What is being asked – Rewrite the records below as a numbered list, omitting any blank lines and leaving out the pictures.

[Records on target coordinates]
####################

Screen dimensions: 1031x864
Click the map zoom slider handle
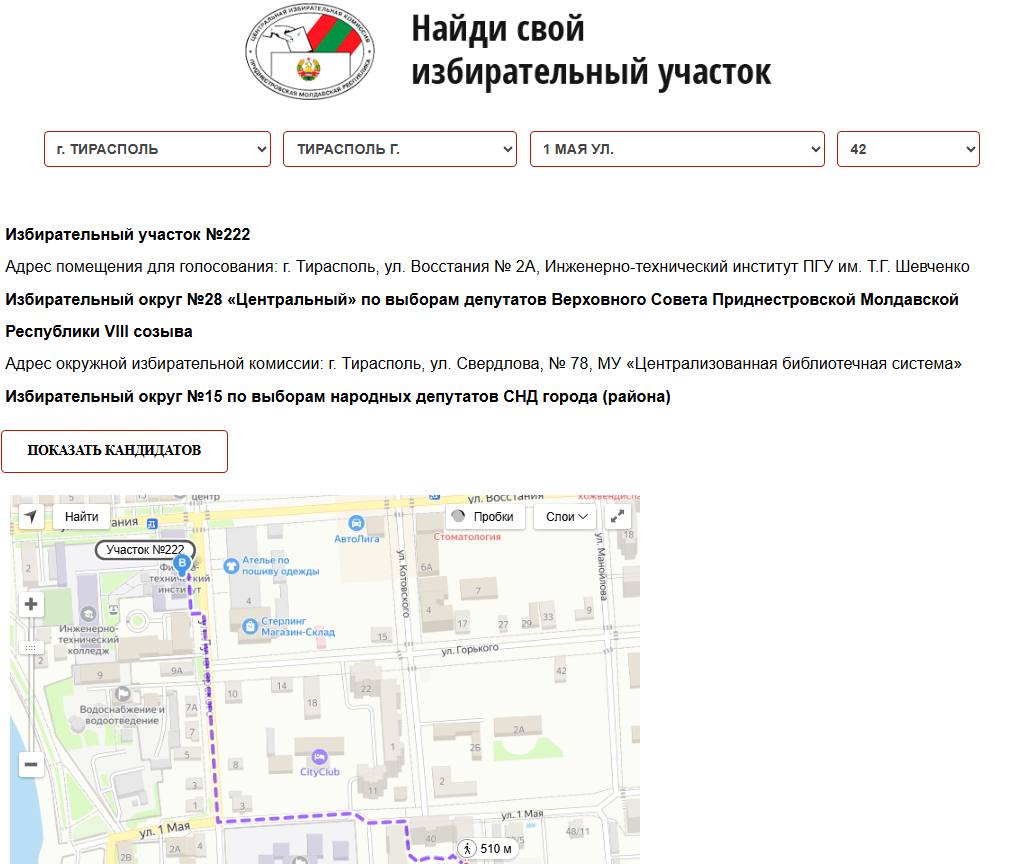[31, 647]
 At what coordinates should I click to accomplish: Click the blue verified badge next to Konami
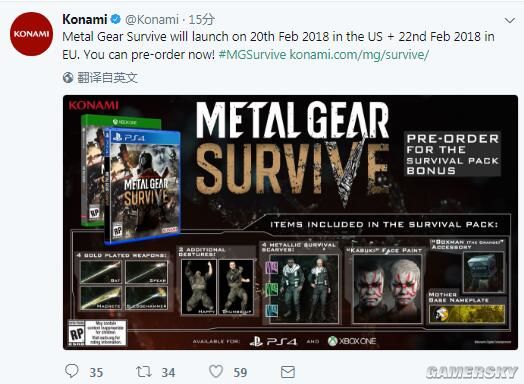(x=115, y=19)
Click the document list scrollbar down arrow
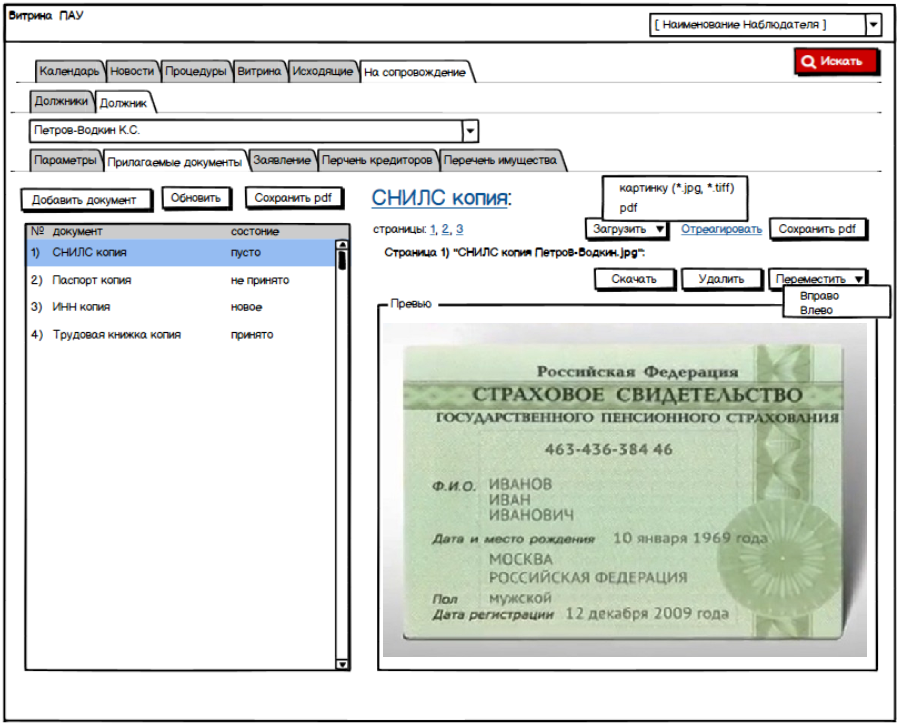 click(x=342, y=664)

####################

Response –
1. Screen dimensions: 1031x864
2. Click the map zoom slider handle
3. [31, 647]
4.  At what coordinates should I click to accomplish: Click the blue verified badge next to Konami
5. (x=115, y=19)
6. Click the document list scrollbar down arrow
7.  click(x=342, y=664)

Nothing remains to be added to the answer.